Recorded information section start

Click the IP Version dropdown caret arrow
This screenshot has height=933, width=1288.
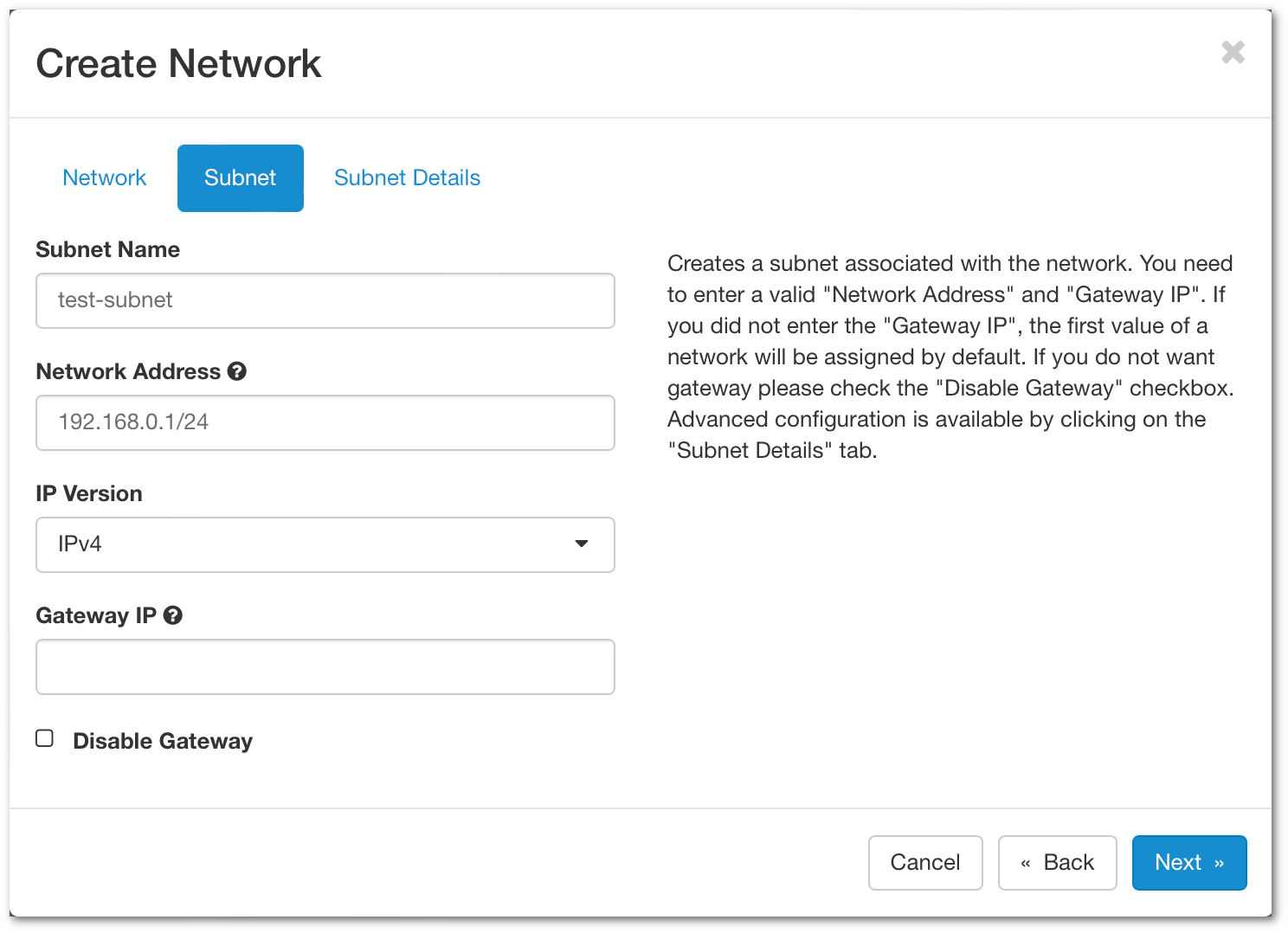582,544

Recorded information section end
Recorded information section start

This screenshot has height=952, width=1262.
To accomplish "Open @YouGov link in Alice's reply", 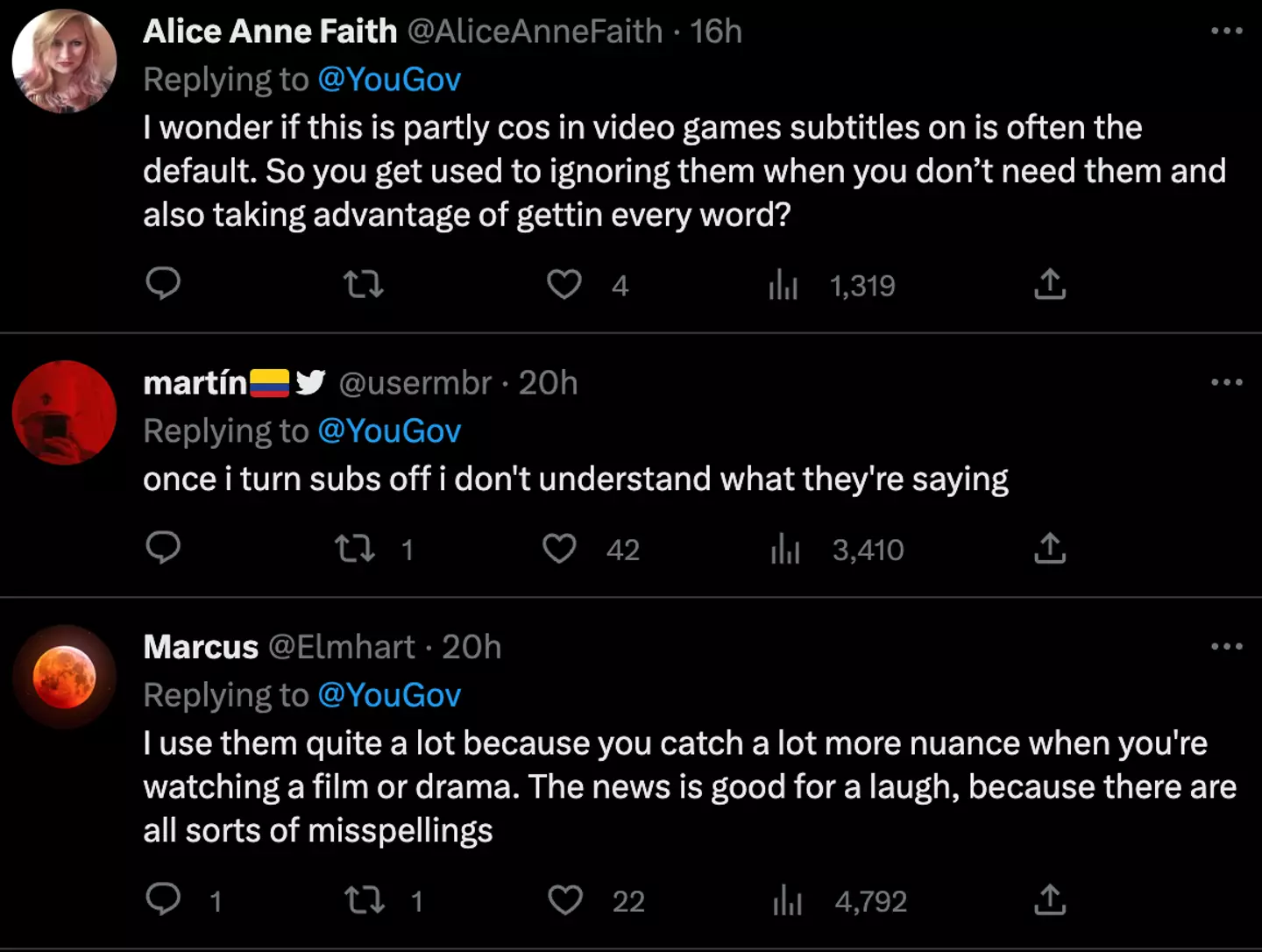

Recorded information section end

→ Your task: Copy the listing above exactly, but only from the line with "This screenshot has height=952, width=1262." through the line with "link in Alice's", including those two lines and excluding any picture.

→ Result of the task:
This screenshot has height=952, width=1262.
To accomplish "Open @YouGov link in Alice's reply", 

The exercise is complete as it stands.